A memo sent to players Thursday to outline the changes was another step in the tour trying to figure out what's equitable in a season that will be without 13 previously scheduled events.
The tour said players exempt for this season will keep the same status for the 2020-21 season that is scheduled to start in September unless they earn a higher ranking after this shortened season.
That could help someone like Harris English, who started the season with conditional status from finishing between Nos. 126 and 150 the previous season. He has posted five top 10s and is No. 24 in the FedEx Cup, making his a lock to have a full card for next season.

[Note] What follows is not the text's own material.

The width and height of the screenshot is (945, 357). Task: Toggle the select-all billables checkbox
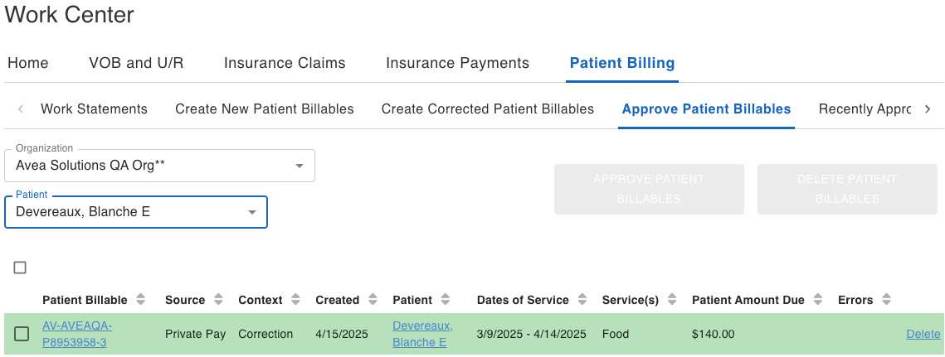(x=21, y=268)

As for the developmental Korn Ferry Tour, no one will graduate to the PGA Tour after the season. The tour was working on rewarding the top 10 players, such as allowing them in opposite-field field events for next season.
All of this is contingent on golf resuming June 11-14 at Colonial, the restart of a season that would include only one major championship. The PGA Championship is tentatively set for Aug. 9-12 in San Francisco. The U.S. Open was pushed back to September, the Masters was moved to November and the British Open was canceled.

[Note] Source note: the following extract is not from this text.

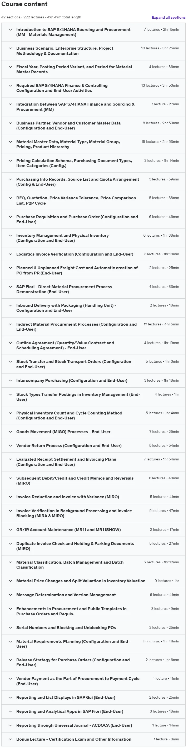This screenshot has width=188, height=748.
Task: Open the Intercompany Purchasing section
Action: coord(93,380)
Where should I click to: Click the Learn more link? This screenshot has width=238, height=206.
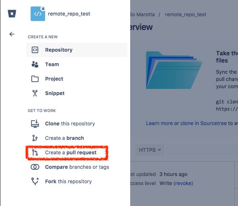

That means six majors will be played next season.
This season still offers a $15 million prize to the winner of the FedEx Cup. The two playoff events outside Boston and Chicago would award triple points instead of quadruple points.
In other changes:
- The field for the Sentry Tournament of Champions at Kapalua will include everyone who wins a PGA Tour event in 2020, along with players who reach the Tour Championship. That means whoever finished in the top 30 in the FedEx Cup gets into at least three majors in 2021, along with a trip to Maui.
- The tournament in the Dominican Republic originally was canceled and then moved to September, the same week as the Ryder Cup. Because it is not opposite a World Golf Championship, the winner will receive full FedEx Cup points and a trip to the 2021 Masters.
- For the rest of this season, Monday qualifiers that can be held will only provide two spots instead of four.